Down to the last line, restate the records below word for word, dropping every image.

(Screenshot grounding data)
^^^^

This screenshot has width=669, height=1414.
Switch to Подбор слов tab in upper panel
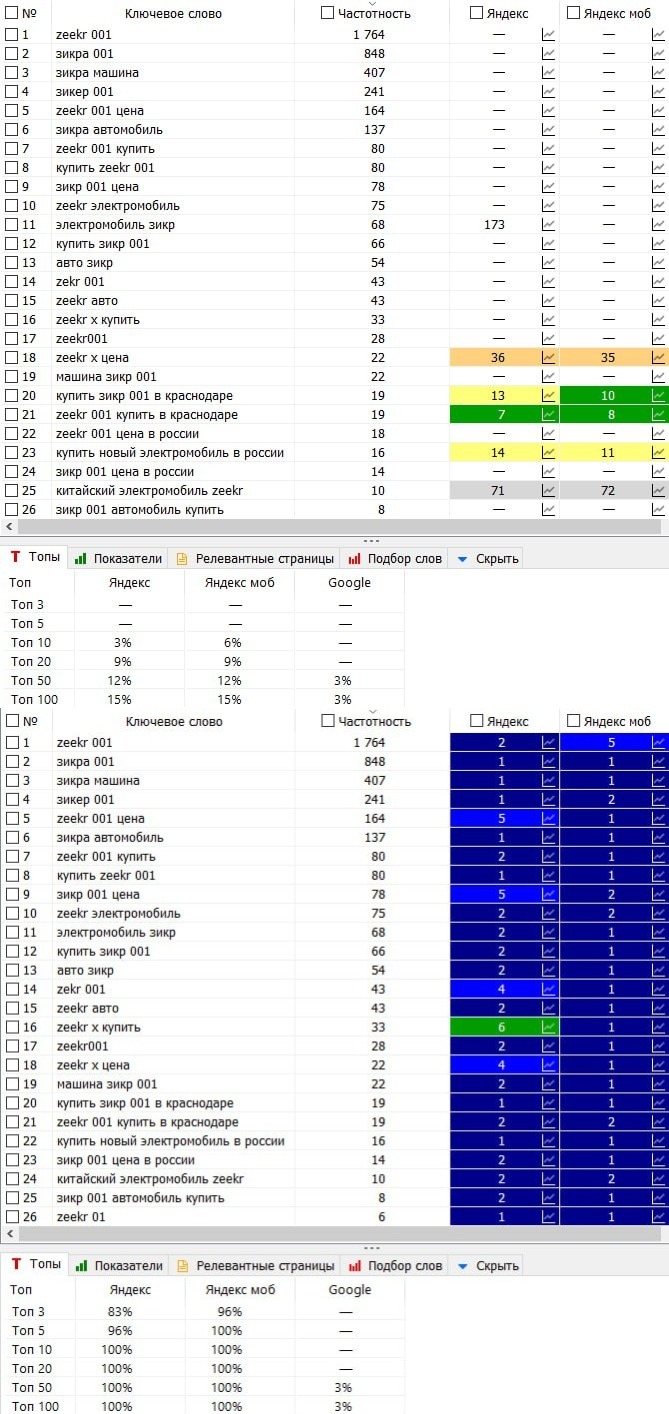[x=396, y=558]
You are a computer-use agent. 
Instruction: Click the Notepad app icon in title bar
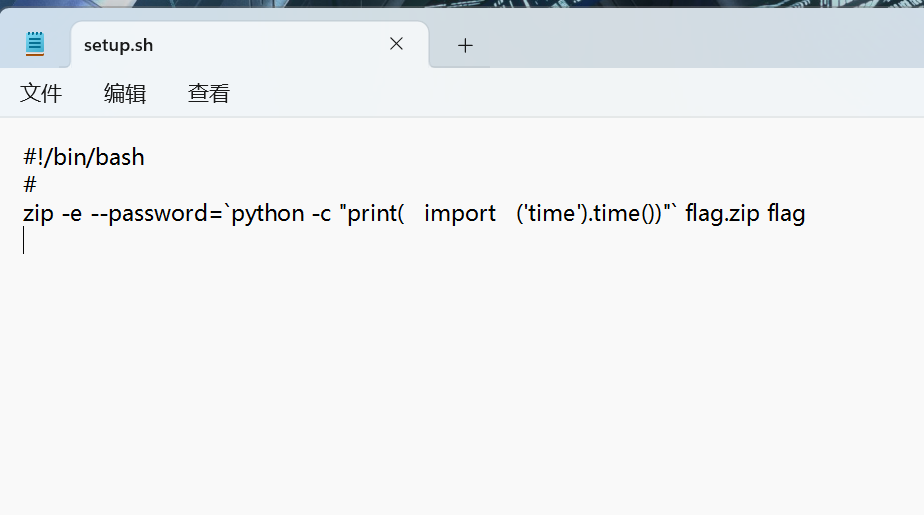click(x=35, y=44)
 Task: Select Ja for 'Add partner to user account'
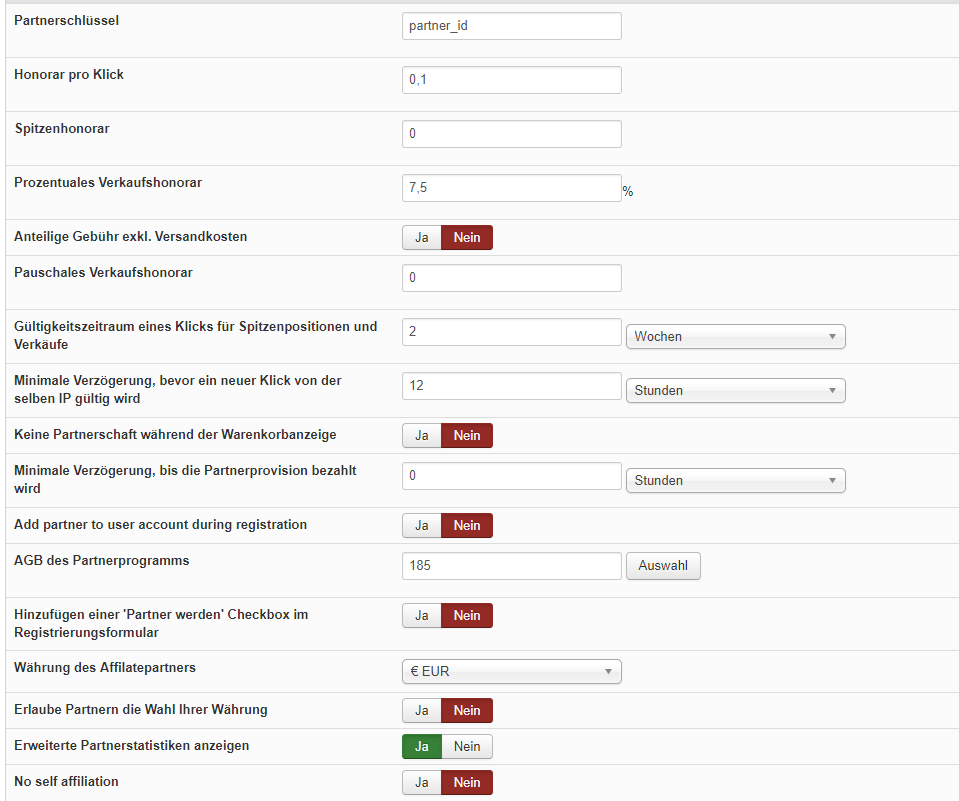click(422, 525)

^^^^

**Solution for this problem**:
This screenshot has width=669, height=1414.
Switch to Подбор слов tab in upper panel
[x=396, y=558]
You are a computer-use agent. 
Instruction: Click the Notepad app icon in title bar
click(x=35, y=44)
 Task: Select Ja for 'Add partner to user account'
click(422, 525)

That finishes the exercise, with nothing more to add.